Asimismo, los promoventes destacaron que la asignación de medidas cautelares al personal de salud debe determinarse tras revisar minuciosamente el entorno del caso, sin que esto signifique otorgar impunidad. Argumentaron que a un profesional de trayectoria probada no se le debe catalogar de inmediato como un riesgo social por el mero surgimiento de un evento adverso en la atención.
Para las situaciones en donde concurran elementos de omisión, impericia o falta grave, precisaron que el análisis debe ejecutarse bajo estándares normativos y científicos rigurosos, tomando como base las pruebas médicas, los instructivos clínicos y el dictamen de pares del mismo ámbito.

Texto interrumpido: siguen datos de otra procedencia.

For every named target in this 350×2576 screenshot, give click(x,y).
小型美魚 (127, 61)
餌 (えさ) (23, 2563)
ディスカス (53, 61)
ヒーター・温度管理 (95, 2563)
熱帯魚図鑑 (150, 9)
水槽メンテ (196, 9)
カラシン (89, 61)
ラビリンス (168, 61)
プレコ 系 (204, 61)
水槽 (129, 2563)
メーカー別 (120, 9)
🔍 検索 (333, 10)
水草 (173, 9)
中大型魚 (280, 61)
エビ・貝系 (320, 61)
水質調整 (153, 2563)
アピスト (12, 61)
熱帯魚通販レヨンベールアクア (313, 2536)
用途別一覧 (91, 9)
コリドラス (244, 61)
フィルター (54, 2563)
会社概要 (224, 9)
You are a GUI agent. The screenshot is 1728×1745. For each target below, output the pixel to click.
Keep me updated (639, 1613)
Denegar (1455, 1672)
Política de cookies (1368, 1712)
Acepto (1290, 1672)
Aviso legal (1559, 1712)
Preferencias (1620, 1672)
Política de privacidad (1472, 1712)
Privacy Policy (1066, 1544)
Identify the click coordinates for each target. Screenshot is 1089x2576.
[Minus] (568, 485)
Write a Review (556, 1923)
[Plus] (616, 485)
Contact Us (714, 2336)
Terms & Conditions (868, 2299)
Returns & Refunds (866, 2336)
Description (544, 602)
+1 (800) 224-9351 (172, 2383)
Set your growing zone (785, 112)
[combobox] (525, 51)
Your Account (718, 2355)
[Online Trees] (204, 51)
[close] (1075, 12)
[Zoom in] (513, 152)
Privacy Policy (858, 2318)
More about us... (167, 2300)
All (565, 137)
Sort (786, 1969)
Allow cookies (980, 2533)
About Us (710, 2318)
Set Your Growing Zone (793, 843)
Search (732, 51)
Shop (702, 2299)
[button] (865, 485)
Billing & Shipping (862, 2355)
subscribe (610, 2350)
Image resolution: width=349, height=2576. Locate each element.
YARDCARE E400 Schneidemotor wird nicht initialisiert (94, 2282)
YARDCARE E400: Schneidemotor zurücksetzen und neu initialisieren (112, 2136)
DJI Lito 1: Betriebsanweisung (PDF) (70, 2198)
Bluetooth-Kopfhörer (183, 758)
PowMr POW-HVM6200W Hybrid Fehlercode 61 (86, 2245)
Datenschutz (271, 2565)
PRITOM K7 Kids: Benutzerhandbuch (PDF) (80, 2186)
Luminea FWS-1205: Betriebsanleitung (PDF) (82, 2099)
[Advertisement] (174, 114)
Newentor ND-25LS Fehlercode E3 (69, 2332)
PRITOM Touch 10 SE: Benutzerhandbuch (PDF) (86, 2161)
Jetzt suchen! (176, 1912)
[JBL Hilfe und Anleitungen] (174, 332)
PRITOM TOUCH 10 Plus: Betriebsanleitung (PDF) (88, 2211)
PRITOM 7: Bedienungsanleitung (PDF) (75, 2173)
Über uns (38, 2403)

La comitiva planteó fomentar un modelo renovado de interacción que vincule a médicos, pacientes y autoridades judiciales. En este sentido, reafirmaron que todo usuario del sistema de salud posee el derecho fundamental de estar informado sobre su padecimiento, las rutas terapéuticas viables, los probables resultados y los riesgos potenciales de cada maniobra.
Concluyeron que, al clarificar e institucionalizar dicha información en los expedientes, se blinda el consentimiento del paciente y se edifica un vínculo profesional fundamentado en la confianza mutua, la transparencia y la dignidad humana.